Luner Park

We’re not talking Bret Eston Ellis hear, rather the shopping mall hel with a particularily Arab twist that sidetracked my attempts to go to Lebanon. Out by the air port and home to the worlds largest resturant (seating 6 thousand and 14) the complex is made up of fake louir vally chattaus, replecar palmyran ruins and mock crusader castles. Its hideous, but strangly hypnotic.
Liz, Sayid and I started off with bowling in a deserted building trying verry hard to be an american diner. Although the blareing music was western the middle eastern flavouring was given by the acamanying vidios of arab pop hits and the ash trays liberaly scattered under the non smoking signs.
after 3 enjoyable games, which i turned into a demonstration of chaos theory we concluded that Sayid was the winer. In surch of the 4D cinima, we went to the worlds largest resturant. While your waiting for your meal you can stroll around the ‘ruins,’ admire the waterfalls, marvel at a meteorite, buy crap, race go karts and even buy some corn on the cob from a nice man with a boiler. Did i mention that the Arab world does an amazing line in kitsch?
Unfortunantly the cinima was having problems with the fouth dimention and was closed.
undetered we went to ‘Ski land,’ in a Disney castle. on a small ice rink kids gingerly skated looking bemused and whereing bike helmets. This suprised me seeing as cycling and moterbiking in crazy traffic are activities for which a helmet is deamed unnecessary. The rink was overshaddowed by shitloads of shops and a massive pirate ship. being eid the whole place was rammed. it seems to attract the devout, unusually for the bits of Damascus my friends and I live (in the wider senmse of the word) in, the were lots of veiled women.
We dodged the crowds and entered the pireat ship. while this only showed short 3D films, and the the technology was along way south of Avatar the crowd was extremely enthusiastic. I’m not sure if the wasn’t a sound track, or if it was drowened out by the screaming. we emerged feeling rather sick and were once again confronted with the shops. the cloths on desplay bore the same resembilance to western fasion that the castle housing them did to 14th centuary military arcitecture.
we ignored the men selling street food and hopped in the car to go to ‘happy land.’ this was verry close, but the ideosyncratic road layout ment we passed alot of familys camped out by the road, smoking naggila and letting off theire eid fireworks. one entering the amusment park men were frisked in surch of bombs. noone bothered to check the womens handbags.
prahaps unsuprisingly given it was only 14 degrees the only ride that didn’t have a que was the water slide. equally unsuprisingly we got wet through, and were then cold. added adreniline was added by the knowlage syrias helth and safty regime is pretty lax (read non existant).

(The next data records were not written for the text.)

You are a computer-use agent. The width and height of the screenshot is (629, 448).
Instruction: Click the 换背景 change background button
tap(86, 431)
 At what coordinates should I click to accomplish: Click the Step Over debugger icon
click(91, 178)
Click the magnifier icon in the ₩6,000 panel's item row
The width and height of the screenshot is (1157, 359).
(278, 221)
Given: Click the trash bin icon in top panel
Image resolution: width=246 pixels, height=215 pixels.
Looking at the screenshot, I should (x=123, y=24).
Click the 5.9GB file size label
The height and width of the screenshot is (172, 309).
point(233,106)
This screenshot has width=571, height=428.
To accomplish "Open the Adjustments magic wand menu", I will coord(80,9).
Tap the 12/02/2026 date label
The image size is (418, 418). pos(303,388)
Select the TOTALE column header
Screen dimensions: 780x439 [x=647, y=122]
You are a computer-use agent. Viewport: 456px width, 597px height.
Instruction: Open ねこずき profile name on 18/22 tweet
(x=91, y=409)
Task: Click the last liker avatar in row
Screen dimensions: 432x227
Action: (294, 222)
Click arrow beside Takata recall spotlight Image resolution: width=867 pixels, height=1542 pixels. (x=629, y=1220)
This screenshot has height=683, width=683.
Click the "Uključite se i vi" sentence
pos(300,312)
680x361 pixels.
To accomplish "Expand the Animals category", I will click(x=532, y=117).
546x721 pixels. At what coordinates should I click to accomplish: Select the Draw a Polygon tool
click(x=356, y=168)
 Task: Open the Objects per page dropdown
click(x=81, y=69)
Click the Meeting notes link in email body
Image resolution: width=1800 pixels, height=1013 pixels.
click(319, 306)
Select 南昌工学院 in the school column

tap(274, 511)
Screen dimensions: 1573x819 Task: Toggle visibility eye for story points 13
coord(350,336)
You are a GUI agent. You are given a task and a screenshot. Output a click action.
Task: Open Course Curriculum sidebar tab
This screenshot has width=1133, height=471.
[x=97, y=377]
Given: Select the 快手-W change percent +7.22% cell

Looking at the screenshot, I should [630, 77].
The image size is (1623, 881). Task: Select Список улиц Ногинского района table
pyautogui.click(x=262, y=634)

I know i sound like a supiriour little bitch in this entry; my sole defence is that i’d sound just as supirior had i been to a British low budget Vegas meets bister shopping village.

i’m caving in lebanon on monday. i know my english is appaling in this entry, i’ve done alot of studying today and it makes me stupid. our night did have a conclusion, but i’m going to a party now.

Author: adventuresinarabic

I'm studying Arabic in Damascus, living through the Arab Spring and blogging about my experiences hear.

One thought on “Luner Park”

  1. Brilliant stuff, Olivia. Great to see you back on such cracking form. I hope you’re not thinking of going down those lebanese caves without the greatest helmet light in the world, are you?